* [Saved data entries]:
* * * * * * * * *

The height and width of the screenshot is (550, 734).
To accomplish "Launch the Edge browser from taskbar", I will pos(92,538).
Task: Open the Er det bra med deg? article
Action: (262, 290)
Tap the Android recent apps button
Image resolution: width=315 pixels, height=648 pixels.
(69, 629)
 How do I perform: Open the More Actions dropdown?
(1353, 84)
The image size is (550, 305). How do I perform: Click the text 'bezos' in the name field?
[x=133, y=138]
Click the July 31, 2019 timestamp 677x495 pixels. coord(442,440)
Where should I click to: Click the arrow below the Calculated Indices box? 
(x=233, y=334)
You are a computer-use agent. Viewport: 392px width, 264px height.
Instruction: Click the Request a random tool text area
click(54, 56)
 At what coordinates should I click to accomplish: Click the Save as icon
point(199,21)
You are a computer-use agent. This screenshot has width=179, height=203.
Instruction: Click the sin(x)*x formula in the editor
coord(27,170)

* * * * * * * * *

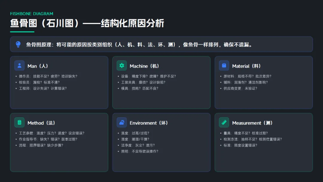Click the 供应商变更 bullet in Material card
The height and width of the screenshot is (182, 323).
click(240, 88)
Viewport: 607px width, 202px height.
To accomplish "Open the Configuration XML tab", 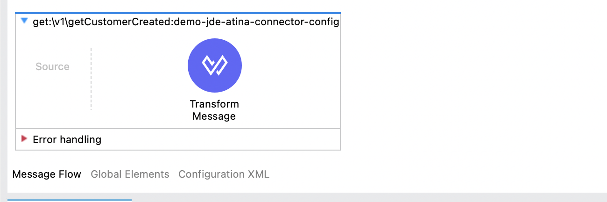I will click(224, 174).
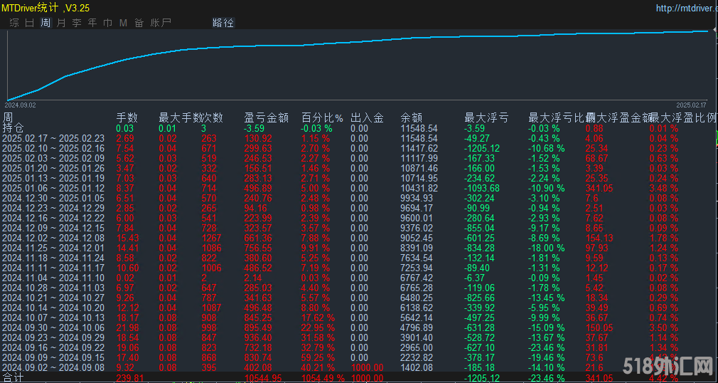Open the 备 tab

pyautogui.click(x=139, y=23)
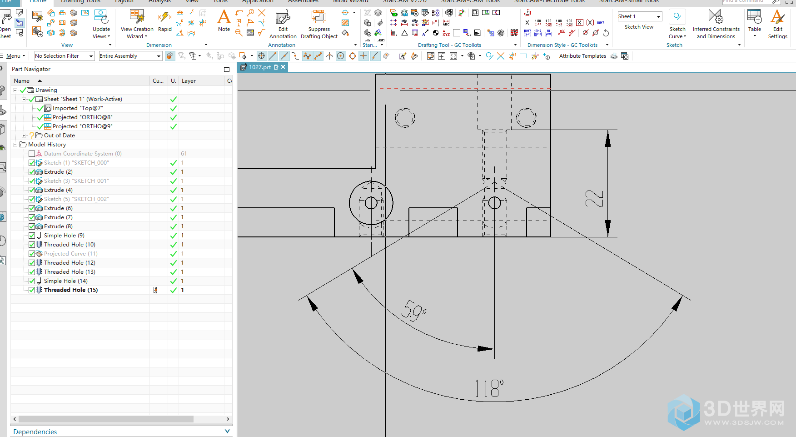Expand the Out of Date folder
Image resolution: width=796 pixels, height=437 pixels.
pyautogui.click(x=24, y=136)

* * * * * * * * *

* [Goal of the exercise]: Take every line above carrying "computer" and return it.

* [Reply]:
You are a computer-use agent. Viewport: 392px width, 264px height.
You are a computer-use agent. This screenshot has width=179, height=203.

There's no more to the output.